Turn the data from the line with "The width and height of the screenshot is (750, 741)." to the line with "coord(54,130)" into a two-column CSV with the header input,output. Give one row per text and its answer, put each in its own quoted field, and replace line breaks with spaces.

--- start Extracted information ---

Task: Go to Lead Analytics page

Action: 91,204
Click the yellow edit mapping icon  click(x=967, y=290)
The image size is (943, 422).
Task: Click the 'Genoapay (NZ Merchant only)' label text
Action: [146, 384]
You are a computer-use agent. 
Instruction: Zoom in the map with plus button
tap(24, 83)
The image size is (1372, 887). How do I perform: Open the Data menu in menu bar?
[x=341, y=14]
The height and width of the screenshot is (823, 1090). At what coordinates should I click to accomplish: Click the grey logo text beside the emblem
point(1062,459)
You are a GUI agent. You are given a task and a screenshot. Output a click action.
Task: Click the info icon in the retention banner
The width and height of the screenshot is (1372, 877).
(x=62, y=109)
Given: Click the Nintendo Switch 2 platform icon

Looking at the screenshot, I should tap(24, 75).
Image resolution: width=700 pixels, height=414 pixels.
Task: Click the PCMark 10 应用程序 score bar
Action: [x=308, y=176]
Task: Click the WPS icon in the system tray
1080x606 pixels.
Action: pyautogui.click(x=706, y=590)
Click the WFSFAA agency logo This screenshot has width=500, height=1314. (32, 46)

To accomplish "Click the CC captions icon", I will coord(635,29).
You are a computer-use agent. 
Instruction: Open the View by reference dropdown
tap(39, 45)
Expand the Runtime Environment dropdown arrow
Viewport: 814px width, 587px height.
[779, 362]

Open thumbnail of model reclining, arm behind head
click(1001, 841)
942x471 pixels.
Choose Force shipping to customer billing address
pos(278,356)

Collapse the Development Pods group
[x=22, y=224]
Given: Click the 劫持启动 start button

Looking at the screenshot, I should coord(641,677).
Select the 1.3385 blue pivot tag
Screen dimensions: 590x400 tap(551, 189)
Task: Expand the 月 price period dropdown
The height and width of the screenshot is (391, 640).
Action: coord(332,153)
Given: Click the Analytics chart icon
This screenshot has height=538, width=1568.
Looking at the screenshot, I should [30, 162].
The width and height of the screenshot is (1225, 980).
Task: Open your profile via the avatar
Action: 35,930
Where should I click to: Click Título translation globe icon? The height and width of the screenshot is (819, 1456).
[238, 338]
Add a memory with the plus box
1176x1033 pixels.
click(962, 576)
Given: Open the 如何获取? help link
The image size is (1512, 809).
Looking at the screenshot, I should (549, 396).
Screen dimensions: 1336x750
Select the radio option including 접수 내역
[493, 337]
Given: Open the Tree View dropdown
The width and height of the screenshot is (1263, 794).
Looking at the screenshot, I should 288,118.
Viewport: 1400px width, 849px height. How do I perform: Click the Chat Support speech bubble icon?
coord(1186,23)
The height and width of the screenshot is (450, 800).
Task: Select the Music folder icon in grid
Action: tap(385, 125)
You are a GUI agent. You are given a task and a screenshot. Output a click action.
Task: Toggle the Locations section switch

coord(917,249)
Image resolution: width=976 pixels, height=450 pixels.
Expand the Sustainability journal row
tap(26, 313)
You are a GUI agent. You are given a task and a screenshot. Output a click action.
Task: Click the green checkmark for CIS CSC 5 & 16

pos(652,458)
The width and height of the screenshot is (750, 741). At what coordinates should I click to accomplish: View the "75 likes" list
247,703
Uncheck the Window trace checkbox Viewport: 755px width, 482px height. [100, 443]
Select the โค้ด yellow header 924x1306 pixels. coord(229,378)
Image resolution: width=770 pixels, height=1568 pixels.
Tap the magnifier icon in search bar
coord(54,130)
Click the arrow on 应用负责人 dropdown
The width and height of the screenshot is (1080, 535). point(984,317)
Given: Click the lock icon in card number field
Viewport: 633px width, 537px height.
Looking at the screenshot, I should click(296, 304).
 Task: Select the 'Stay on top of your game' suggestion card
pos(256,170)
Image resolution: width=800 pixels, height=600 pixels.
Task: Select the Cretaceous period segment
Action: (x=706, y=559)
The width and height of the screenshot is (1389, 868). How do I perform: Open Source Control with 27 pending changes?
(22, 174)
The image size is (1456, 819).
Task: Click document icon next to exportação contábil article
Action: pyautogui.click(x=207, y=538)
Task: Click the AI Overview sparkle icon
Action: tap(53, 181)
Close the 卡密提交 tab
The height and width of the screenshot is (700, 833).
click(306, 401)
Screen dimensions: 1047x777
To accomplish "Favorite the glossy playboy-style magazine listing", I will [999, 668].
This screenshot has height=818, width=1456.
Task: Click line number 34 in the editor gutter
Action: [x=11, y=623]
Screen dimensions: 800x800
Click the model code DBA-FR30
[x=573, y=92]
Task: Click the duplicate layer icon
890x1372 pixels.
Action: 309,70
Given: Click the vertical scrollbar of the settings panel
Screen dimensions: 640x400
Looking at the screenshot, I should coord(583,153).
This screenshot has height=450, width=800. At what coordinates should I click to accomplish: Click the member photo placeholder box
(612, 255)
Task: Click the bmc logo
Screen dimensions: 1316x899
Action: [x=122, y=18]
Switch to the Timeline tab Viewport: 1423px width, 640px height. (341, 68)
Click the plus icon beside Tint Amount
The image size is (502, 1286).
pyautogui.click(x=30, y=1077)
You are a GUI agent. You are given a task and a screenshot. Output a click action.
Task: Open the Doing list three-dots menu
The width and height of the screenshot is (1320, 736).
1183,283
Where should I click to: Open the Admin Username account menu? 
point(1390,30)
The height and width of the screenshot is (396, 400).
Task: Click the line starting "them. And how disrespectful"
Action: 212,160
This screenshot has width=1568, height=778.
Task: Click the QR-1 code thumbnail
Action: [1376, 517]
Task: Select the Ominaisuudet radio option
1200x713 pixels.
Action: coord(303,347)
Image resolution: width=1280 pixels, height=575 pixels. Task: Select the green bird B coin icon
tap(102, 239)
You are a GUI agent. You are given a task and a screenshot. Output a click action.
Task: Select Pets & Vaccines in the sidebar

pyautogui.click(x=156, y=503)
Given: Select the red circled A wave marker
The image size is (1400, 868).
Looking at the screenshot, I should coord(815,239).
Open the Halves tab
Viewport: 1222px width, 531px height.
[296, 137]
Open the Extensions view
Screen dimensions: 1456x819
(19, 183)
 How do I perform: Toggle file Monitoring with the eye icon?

--- end Extracted information ---

**Output for this exercise**
input,output
"The width and height of the screenshot is (750, 741). At what coordinates should I click to accomplish: View the ""75 likes"" list","247,703"
"Uncheck the Window trace checkbox Viewport: 755px width, 482px height.","[100, 443]"
"Select the โค้ด yellow header 924x1306 pixels.","coord(229,378)"
"Image resolution: width=770 pixels, height=1568 pixels. Tap the magnifier icon in search bar","coord(54,130)"